◆ **WORK ORDER A**:
In the hysteroscopy passage, how many outpatients were fully mobile immediately after the procedure?
◆ **WORK ORDER B**:
Please continue the hysteroscopy passage from the point where it stops.

All patients who had undergone outpatient hysteroscopy scored the maximal mark on the modified Steward scale (12/12) indicating full recovery at 30 minutes. Seven out of 46 patients (14%) in the day case group scored less than 12, mainly because of postoperative nausea or vomiting. Two other patients were unable to communicate within 30 minutes of the procedure. Patients in the day case group took significantly longer to recover full mobility and full fitness than those in the outpatient group. Forty patients (80%) in the outpatient group were fully mobile immediately after the procedure. Women in the outpatient group spent significantly less time away from home and less time off work than those in the day case group. Requirements for postoperative analgesia were similar in both groups (table 3). Table 4 shows the intraoperative pain levels for the outpatient group.
Factors associated with reduced patient satisfaction
Pain and the need for cervical dilatation during the procedure were associated with a reduced level of satisfaction in the outpatient group. There was a trend towards a lower satisfaction rate in postmenopausal patients (table5). Patients who required a repeat procedure (10 of 49, 20%) were less satisfied than those who did not (60% (6 of 10) versus 89% (35 of 39) respectively, −61% to 2%). No association was found between the level of preoperative anxiety, the use of analgesia, and the satisfaction rate.
Reduced patient satisfaction in the day case group was associated with prolonged recovery of preoperative fitness (3 days (range 1-3) in satisfied patients versus 4 days (4–6) in unsatisfied patients, P<0.01). There was also a trend towards a lower satisfaction rate in postmenopausal patients than in premenopausal patients (table 5).

◆ **DATASET**:
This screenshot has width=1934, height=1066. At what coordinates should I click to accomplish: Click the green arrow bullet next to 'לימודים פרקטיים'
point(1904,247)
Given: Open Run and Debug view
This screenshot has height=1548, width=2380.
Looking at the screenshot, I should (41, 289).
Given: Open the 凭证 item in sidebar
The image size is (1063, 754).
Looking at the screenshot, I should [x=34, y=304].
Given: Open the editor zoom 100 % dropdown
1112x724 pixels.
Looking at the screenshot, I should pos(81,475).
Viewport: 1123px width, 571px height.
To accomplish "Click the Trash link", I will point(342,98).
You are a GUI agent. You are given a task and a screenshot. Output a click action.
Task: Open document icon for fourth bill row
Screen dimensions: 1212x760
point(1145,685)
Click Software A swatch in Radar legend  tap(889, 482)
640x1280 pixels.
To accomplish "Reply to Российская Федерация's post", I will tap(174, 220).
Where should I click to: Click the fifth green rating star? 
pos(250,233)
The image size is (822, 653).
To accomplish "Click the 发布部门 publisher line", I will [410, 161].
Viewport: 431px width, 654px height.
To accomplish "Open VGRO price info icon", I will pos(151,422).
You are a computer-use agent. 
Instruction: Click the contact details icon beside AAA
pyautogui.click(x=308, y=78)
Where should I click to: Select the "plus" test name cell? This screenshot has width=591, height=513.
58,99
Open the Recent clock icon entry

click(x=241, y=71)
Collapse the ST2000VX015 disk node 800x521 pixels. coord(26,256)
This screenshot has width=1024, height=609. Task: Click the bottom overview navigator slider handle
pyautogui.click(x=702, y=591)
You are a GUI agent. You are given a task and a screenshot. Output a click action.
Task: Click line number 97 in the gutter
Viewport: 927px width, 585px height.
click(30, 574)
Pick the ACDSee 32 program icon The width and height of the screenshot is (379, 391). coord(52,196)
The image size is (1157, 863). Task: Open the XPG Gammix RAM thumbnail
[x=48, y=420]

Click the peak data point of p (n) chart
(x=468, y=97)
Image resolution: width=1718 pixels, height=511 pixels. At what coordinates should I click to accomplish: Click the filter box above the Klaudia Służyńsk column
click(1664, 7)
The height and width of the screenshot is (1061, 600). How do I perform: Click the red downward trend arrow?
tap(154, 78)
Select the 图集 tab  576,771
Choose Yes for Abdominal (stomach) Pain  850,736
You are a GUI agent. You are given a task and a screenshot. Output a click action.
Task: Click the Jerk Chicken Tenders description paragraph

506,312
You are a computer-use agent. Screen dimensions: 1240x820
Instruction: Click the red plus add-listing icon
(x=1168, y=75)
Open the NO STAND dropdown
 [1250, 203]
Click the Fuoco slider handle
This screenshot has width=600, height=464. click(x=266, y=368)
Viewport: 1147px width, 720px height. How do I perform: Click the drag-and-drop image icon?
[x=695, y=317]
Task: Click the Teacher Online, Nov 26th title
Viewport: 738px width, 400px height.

◆ **EXERCISE RESULT A**:
Forty patients (80%).

◆ **EXERCISE RESULT B**:
Outpatient investigation of abnormal uterine bleeding is a comparatively new concept in gynaecology. Whereas endoscopy is accepted as an outpatient procedure in gastrointestinal medicine, the same is not true in gynaecology. There are potential advantages to an outpatient approach to investigation, least of which is the ability for direct access to services by general practitioners. We present the first randomised controlled trial of a strategy for outpatient investigation of women with abnormal uterine bleeding. Our trial compared traditional day case hysteroscopy, using general anaesthesia, with the novel outpatient approach.
Patient satisfaction and recovery
We set out to determine the differences in recovery and acceptability between the two procedures, concentrating on the whole process and not merely the technique of hysteroscopy. We found that outpatient hysteroscopy was associated with equal patient satisfaction to day case hysteroscopy. From the patients' and the healthcare provider's perspective outpatient hysteroscopy is likely to be more convenient than day case hysteroscopy as it is quicker and avoids undue hospital stay. Outpatient hysteroscopy was better than day case hysteroscopy for all aspects of patient recovery. This has important social implications for patients and employers: time off work, childcare arrangements, and cost implications in particular (patient, employer, and service provider). These issues will be addressed in a subsequent publication.
Factors associated with patient satisfaction
Failure to gain access to the uterine cavity has been a concern in outpatient hysteroscopy. Failure rates range from 1.5%9 to 9%.10 The failure rate in our study was 4%. A satisfaction rate of 97% had been reported in a previous cohort study 11 12 despite a 6% failure rate and a mean visual analogue score of 3.25.11 The inference is that patients tolerate acceptable failure and discomfort and still remain satisfied.
In our study the need for a repeat procedure after an endometrial polyp had been diagnosed was also associated with a lower satisfaction rate. Reducing this need by removing the polyp in the outpatient department may improve patient satisfaction but would prolong the procedure.
Patients may favour outpatient hysteroscopy because they spend less time in hospital. They may also perceive their care as being more personalised. Indeed, each patient is counselled, investigated, and finally informed of the findings, in sequence. In addition, the patient can observe the procedure on a television monitor thereby perhaps enhancing understanding of her condition.
We used two different types of hysteroscopes, which differed by 1.4 mm in diameter. This difference was not thought to influence patient satisfaction with the overall investigative process. This assumption is supported by the similar and low pain scores in both groups shortly after the procedure.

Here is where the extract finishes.